Mental incapacity and the best interests of patients: the tension between bodily autonomy and medical opinion

Published 19th September 2019

Mr Justice Hayden, sitting in the Court of Protection earlier this month, ruled that doctors could perform a caesarean section on a patient with previous mental health issues if she were to become agitated and subsequently lose mental capacity during labour.

Doctors from Guy’s and St Thomas’ as well as South London & Maudsley NHS foundation trusts sought a ruling to clarify whether performing a caesarean procedure without consent in the course of the woman’s obstetric care would fall within lawful conduct. Thus, the ruling was purely anticipatory of the patient losing her mental capacity but it nonetheless serves to highlight the ongoing tension between the fundamental concepts of self-determination and the desire of professionals to act in the best interests of patients.

This tension was further underlined by the fact that the woman had previously been found to be capable of making decisions in relation to her pregnancy and Mr Justice Hayden heard that she had expressed to doctors that a caesarean operation is ‘the last thing she would agree to’. Bridget Dolan QC, who led the legal team representing the NHS trusts, reaffirmed clinical opinion by arguing that the order was necessary for ‘[her] and her unborn child to ensure their health and safety and to minimise the risk of any significant and long-lasting harm’.

Where the line is drawn when determining whether an individual is mentally capable or incapable of making decisions is likely to continue to be a difficult and controversial area vis-à-vis treatment being potentially forced upon patients against their will.

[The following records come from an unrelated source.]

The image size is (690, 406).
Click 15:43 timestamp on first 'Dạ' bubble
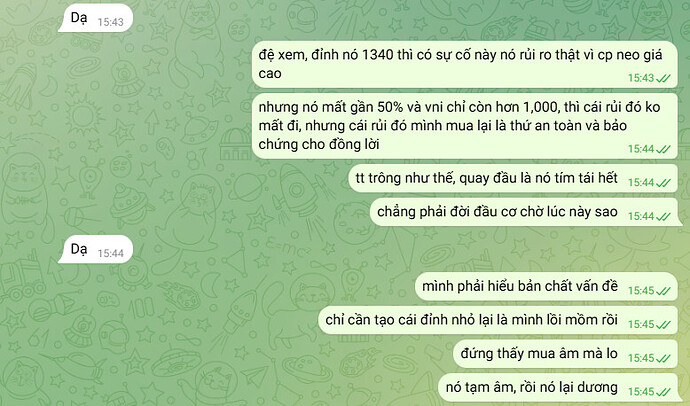tap(110, 22)
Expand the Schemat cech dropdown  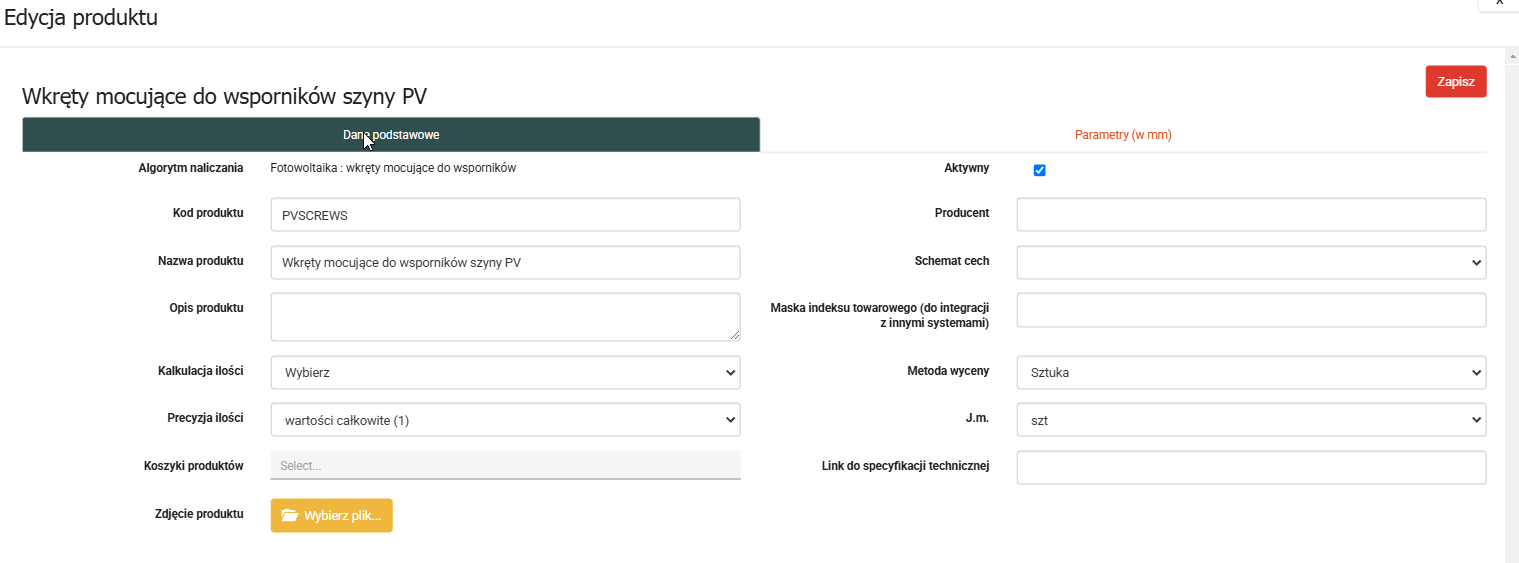pos(1251,262)
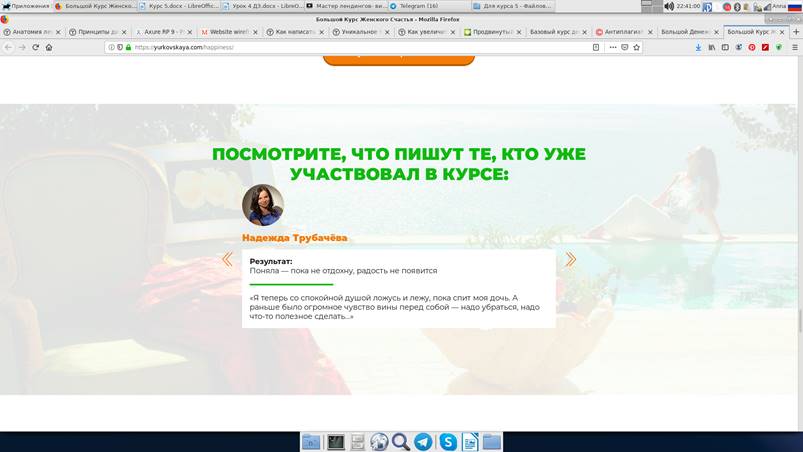Toggle reader view in the address bar
This screenshot has height=452, width=803.
(596, 47)
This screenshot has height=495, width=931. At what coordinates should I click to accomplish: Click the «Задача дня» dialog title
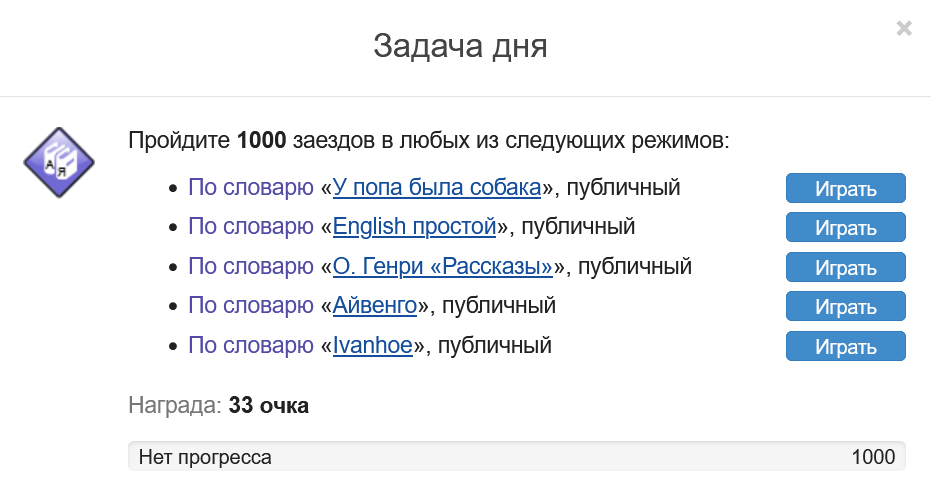(460, 46)
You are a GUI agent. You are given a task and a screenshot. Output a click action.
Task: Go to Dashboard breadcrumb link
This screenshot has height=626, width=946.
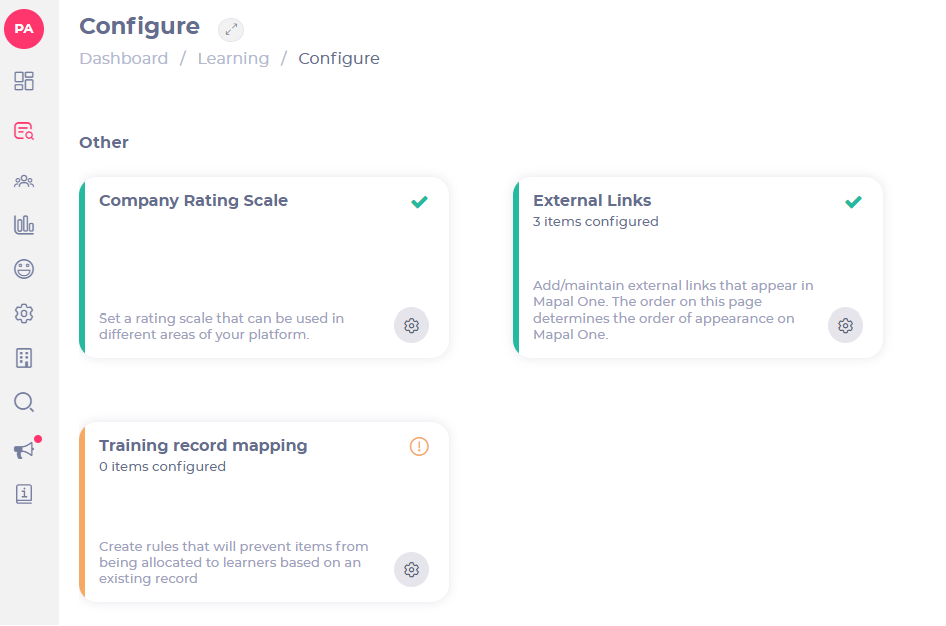(x=124, y=58)
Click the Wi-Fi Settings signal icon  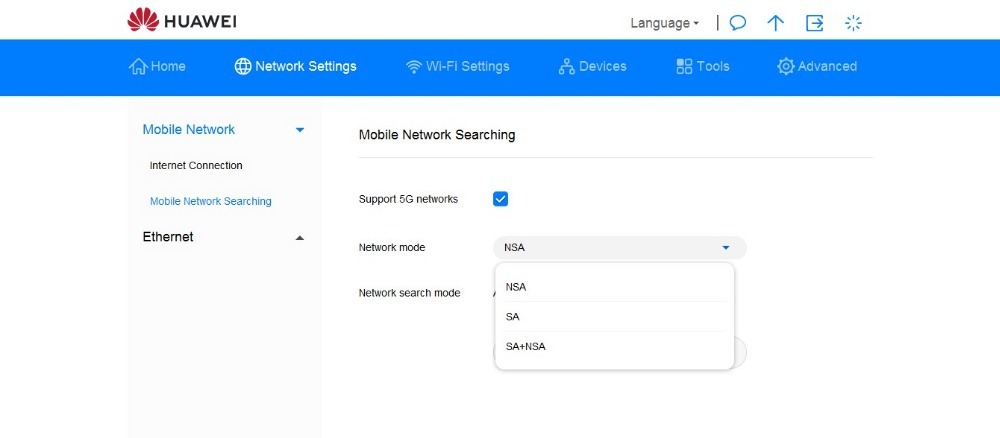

Mr Justice Hayden described the problems presented by the case as ‘exceptional’ but he has in fact ruled on previous Court of Protection cases involving similar circumstances – most notably in January 2014 and February 2016. Both of these cases involved permission being granted for doctors to perform caesarean sections on pregnant mothers without their consent.

Moving forward, it is overwhelmingly likely that cases presenting similar issues will appear again. It is perhaps telling of Mr Justice Hayden’s reluctance to interfere with individual bodily integrity that he described the order he had been asked to make as ‘draconian’, that is to say excessively harsh, but issues such as these will arguably always require difficult choices due to the complex interplay between fundamental human rights and the provision of care in the best interests of patients they evoke.